Russia, with its six-month winter, its tsarism, Marxism, and Stalinism, is not like that. What we like is some heavy, masochistic problem, which we can prod with a tired, exhausted, not very clean but very honest finger. That is what we really need, and it is not our fault.
Not our fault? Really? But who let the genie out of the bottle, who cut themselves off from the people, who groveled before the people, who grew fat on the backs of the people, who let the Tatars into the city, invited the Varangians to come and rule over them, licked the boots of Europe, isolated themselves from Europe, struggled madly against the government, submitted obediently to dim-witted dictators? We did all that – we, the Russian intelligentsia.”
And this:
“It’s always like that in Russia. Even the most mediocre modernist in the arts, an admirer of everything in the West, who damns everything home-grown, is secretly convinced in his heart of hearts that the world’s greatest talent will emerge from Russia, and it only has to be nurtured for it to burst forth and astonish the whole world no less than the first atomic mushroom cloud or ballistic missile.”

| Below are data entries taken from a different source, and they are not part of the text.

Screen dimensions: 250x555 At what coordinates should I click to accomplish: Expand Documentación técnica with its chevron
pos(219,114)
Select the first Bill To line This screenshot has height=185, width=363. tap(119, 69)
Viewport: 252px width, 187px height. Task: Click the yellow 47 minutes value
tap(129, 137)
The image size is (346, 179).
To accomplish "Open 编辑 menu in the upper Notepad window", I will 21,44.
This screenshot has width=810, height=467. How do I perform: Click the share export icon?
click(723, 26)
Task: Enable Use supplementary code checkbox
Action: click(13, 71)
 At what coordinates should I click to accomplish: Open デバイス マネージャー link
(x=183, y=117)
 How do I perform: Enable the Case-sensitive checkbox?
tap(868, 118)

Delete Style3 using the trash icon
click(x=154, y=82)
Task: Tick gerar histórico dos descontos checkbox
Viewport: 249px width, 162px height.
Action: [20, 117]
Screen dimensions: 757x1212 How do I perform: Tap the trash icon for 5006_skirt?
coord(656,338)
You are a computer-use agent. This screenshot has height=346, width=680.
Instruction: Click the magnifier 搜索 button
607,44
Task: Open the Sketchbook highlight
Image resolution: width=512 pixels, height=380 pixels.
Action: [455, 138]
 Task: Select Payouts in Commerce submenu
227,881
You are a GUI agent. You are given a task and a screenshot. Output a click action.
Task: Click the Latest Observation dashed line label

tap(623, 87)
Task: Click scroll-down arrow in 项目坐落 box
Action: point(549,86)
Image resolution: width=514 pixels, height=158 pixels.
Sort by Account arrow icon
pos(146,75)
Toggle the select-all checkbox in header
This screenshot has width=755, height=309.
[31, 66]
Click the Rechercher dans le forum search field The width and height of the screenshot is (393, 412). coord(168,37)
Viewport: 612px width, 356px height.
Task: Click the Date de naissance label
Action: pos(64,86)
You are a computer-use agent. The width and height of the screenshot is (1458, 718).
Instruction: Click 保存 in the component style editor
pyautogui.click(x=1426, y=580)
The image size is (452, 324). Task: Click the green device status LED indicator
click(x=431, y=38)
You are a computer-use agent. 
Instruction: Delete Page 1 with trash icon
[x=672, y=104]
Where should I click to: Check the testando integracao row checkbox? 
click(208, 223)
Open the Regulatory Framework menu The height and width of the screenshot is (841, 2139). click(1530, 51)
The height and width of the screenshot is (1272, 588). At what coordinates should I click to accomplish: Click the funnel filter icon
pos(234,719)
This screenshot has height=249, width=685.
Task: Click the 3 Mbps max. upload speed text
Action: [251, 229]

On food (I thought this was funny but ate far better over there):
“…we bought some food at the market and sat down cross-legged under the glass wall of the supermarket to enjoy our aristocratic breakfast. We spiked the beer with pepper vodka and orange liqueur. Between drinks we ate pieces of a strange, soapy, deep-water fish and Roquefort cheese, that putrid, shit-tasting dropout from the otherwise wholesome but dull family of Soviet cheeses, and little ‘hunter’ sausages, stuffed with the revolting lard used by the Consumers’ Union, and semiprocessed kidneys made from Indian poultry, and strawberry mousse made of Rumanian oil.”
Lastly on a memorable night:
“That night was a very special night in my life, a night like a beacon. After such a night you could go into the wastes of Siberia, you could even go to prison, but the glow of that night would continue to brighten your life for a long time.”
And on the other hand:
“What are they worth, those blurred, faded nights, days, and evenings of ours? What indeed are our blurred, faded memories worth at all? What price our whole past life? And did it ever happen at all if we remember so little about it?”